**Source excerpt**.

* * * *

Phoenix 1.8 + Nerves on Pi 5 B boot loop

Hello astute Nerves community,

I am struggeling to get a Pi 5 running with Phoenix 1.8.1 and Nerves. I have a working Phoenix 1.7.2 system running, and have upgraded my “Nerves + Phoenix 1.7” Branch to 1.8 using a diff as describes in this topic.

Everthing compiles fine (I deleted the _build and deps directories beforehand) but after inserting the burned SD card, my Pi gets stuck in a reboot loop. The LED signals first red after boot, after 1 second it turns into a solid green, at around 3 seconds after boot the fan starts up. 5-6s after boot the green led starts to blink rapidly and at around 8s it reboots, (fan turns off, LED turns red) and the cycle starts again.

I tried to connect an (kinda old) LCD monitor via HDMI, but unfortunately the error (and reboot) manifests itself to soon before the screen stabilizes and shows any output, therefore it only starts up from standby/sleep, recognizes the input signal, blinks, and then get into standby again. :frowning:

I switched back to my 1.7.2 branch and the pi starts up again, so its clearly a software issue. My diff looks pretty much as the one mentioned above (adopted for the app name), as my 1.7.2 branch is from a stock nerves.new and phx.new output without any modifications.

Any pointers or hints are most welcome.

Thanks

Peter

I’m still struggeling, so I did what I always do in situations like this, I read the very fine :heart: manual.

* * * *

**Input for this task**.
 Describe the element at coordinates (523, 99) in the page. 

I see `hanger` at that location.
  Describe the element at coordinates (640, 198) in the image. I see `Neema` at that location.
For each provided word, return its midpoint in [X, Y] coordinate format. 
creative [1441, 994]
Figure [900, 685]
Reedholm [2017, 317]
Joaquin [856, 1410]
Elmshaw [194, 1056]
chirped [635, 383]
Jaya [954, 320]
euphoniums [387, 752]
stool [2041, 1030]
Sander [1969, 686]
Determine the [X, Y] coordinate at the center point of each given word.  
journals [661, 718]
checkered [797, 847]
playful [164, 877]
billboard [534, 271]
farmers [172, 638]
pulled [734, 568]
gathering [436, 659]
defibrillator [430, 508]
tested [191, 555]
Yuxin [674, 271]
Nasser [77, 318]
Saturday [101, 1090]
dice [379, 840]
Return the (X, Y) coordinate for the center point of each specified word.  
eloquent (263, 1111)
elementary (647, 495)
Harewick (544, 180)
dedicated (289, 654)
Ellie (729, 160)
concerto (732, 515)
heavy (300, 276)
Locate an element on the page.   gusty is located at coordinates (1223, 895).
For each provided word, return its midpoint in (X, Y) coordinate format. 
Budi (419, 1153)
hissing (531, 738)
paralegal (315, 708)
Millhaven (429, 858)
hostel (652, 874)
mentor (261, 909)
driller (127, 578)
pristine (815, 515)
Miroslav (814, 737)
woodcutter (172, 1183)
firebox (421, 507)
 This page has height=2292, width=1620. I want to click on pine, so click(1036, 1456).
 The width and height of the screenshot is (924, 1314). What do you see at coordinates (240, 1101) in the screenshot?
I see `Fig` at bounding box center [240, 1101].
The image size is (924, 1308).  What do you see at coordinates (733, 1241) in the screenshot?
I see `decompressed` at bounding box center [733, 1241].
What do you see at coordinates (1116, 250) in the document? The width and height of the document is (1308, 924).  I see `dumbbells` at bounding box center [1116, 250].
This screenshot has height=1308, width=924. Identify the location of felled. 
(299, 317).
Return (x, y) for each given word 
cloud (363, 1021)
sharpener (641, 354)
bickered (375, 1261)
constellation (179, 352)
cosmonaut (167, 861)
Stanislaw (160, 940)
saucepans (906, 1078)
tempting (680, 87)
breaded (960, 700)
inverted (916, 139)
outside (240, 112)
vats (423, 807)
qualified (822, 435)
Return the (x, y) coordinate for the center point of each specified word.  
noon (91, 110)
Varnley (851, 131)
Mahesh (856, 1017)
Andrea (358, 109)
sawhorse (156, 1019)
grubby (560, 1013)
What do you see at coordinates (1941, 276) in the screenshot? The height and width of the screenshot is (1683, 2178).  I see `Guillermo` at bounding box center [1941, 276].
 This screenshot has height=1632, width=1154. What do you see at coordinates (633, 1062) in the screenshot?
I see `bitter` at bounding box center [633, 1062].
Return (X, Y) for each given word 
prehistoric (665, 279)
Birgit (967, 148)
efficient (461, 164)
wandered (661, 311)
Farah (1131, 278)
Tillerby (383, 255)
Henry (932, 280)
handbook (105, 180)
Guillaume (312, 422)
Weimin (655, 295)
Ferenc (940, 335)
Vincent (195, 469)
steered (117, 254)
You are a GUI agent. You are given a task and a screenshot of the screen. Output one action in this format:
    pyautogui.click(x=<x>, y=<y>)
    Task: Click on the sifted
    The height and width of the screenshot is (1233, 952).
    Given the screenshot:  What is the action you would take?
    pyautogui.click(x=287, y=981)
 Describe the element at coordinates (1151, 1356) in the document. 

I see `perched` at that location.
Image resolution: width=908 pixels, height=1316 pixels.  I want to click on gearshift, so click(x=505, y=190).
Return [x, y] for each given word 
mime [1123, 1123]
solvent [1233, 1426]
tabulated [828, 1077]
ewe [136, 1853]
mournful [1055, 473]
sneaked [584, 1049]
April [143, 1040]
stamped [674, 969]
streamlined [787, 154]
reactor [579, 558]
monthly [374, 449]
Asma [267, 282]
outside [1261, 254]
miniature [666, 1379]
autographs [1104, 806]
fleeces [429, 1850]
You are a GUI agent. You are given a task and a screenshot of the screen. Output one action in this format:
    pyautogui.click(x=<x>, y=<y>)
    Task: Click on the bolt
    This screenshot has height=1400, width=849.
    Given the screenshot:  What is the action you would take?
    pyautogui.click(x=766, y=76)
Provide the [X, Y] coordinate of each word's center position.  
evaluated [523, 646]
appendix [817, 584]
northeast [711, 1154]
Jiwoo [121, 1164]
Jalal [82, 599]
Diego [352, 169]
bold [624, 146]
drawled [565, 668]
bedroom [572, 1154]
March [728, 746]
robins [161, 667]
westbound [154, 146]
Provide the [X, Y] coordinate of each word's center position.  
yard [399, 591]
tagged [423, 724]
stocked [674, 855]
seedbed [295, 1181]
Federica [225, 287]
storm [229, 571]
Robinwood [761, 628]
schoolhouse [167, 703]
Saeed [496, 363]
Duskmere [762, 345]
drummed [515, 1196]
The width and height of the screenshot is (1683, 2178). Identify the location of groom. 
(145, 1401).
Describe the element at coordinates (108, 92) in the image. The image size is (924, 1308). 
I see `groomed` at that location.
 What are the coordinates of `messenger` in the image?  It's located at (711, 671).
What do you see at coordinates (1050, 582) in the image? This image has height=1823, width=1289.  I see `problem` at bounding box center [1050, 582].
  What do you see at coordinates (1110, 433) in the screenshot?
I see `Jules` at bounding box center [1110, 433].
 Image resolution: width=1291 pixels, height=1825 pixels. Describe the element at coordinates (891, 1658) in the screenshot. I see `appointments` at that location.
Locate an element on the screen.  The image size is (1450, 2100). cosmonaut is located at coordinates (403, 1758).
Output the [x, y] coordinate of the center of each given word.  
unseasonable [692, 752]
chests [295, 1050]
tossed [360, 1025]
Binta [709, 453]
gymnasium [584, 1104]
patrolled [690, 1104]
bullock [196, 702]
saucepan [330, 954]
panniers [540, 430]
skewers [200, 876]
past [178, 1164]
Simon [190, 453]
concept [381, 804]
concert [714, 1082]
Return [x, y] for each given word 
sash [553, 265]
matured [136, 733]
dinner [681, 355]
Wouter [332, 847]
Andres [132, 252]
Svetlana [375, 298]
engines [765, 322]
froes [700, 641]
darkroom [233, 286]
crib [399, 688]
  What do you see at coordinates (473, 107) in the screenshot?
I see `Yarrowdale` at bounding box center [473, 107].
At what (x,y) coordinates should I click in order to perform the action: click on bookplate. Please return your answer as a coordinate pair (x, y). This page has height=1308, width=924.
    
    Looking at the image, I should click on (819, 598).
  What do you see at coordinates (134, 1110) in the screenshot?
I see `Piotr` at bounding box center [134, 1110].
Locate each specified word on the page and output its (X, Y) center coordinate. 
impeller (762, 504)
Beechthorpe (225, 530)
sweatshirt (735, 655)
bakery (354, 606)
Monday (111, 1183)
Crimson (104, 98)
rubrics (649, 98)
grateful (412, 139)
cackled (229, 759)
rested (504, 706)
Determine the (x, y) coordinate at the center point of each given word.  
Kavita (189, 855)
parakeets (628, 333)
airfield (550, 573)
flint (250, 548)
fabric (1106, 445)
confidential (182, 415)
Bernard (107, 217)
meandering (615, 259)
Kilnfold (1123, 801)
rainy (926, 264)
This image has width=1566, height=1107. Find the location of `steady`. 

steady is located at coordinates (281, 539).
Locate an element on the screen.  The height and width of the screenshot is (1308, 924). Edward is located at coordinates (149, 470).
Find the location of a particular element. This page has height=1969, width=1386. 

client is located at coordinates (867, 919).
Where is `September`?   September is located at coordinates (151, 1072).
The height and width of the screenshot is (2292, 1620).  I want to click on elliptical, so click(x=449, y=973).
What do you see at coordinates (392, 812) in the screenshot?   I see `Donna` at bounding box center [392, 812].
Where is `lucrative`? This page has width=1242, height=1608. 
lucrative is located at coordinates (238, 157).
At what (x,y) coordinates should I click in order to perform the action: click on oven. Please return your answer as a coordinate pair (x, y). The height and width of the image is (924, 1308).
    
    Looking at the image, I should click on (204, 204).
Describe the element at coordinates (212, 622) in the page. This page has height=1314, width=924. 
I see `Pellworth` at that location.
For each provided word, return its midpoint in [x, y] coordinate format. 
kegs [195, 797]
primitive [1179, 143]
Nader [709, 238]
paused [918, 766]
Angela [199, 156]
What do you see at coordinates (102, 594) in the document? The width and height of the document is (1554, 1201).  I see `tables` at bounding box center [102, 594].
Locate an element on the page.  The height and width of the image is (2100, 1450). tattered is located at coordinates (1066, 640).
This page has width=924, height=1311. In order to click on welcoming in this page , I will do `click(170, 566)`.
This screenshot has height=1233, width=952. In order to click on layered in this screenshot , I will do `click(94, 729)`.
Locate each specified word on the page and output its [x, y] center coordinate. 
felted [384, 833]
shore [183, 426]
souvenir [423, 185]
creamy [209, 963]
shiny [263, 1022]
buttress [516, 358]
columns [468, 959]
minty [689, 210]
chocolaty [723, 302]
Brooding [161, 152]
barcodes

* * * *

**Objectives**.
1) Reproduce the entire forum post about the Pi 5 boot loop word for word.
2) Quote the entries from the line containing "paused [918, 766]" to the line containing "souvenir [423, 185]", both lines included.

**Responses in order**.
1)
Phoenix 1.8 + Nerves on Pi 5 B boot loop

Hello astute Nerves community,

I am struggeling to get a Pi 5 running with Phoenix 1.8.1 and Nerves. I have a working Phoenix 1.7.2 system running, and have upgraded my “Nerves + Phoenix 1.7” Branch to 1.8 using a diff as describes in this topic.

Everthing compiles fine (I deleted the _build and deps directories beforehand) but after inserting the burned SD card, my Pi gets stuck in a reboot loop. The LED signals first red after boot, after 1 second it turns into a solid green, at around 3 seconds after boot the fan starts up. 5-6s after boot the green led starts to blink rapidly and at around 8s it reboots, (fan turns off, LED turns red) and the cycle starts again.

I tried to connect an (kinda old) LCD monitor via HDMI, but unfortunately the error (and reboot) manifests itself to soon before the screen stabilizes and shows any output, therefore it only starts up from standby/sleep, recognizes the input signal, blinks, and then get into standby again. :frowning:

I switched back to my 1.7.2 branch and the pi starts up again, so its clearly a software issue. My diff looks pretty much as the one mentioned above (adopted for the app name), as my 1.7.2 branch is from a stock nerves.new and phx.new output without any modifications.

Any pointers or hints are most welcome.

Thanks

Peter

I’m still struggeling, so I did what I always do in situations like this, I read the very fine :heart: manual.

2)
paused [918, 766]
Angela [199, 156]
What do you see at coordinates (102, 594) in the document? The width and height of the document is (1554, 1201).  I see `tables` at bounding box center [102, 594].
Locate an element on the page.  The height and width of the image is (2100, 1450). tattered is located at coordinates (1066, 640).
This page has width=924, height=1311. In order to click on welcoming in this page , I will do `click(170, 566)`.
This screenshot has height=1233, width=952. In order to click on layered in this screenshot , I will do `click(94, 729)`.
Locate each specified word on the page and output its [x, y] center coordinate. 
felted [384, 833]
shore [183, 426]
souvenir [423, 185]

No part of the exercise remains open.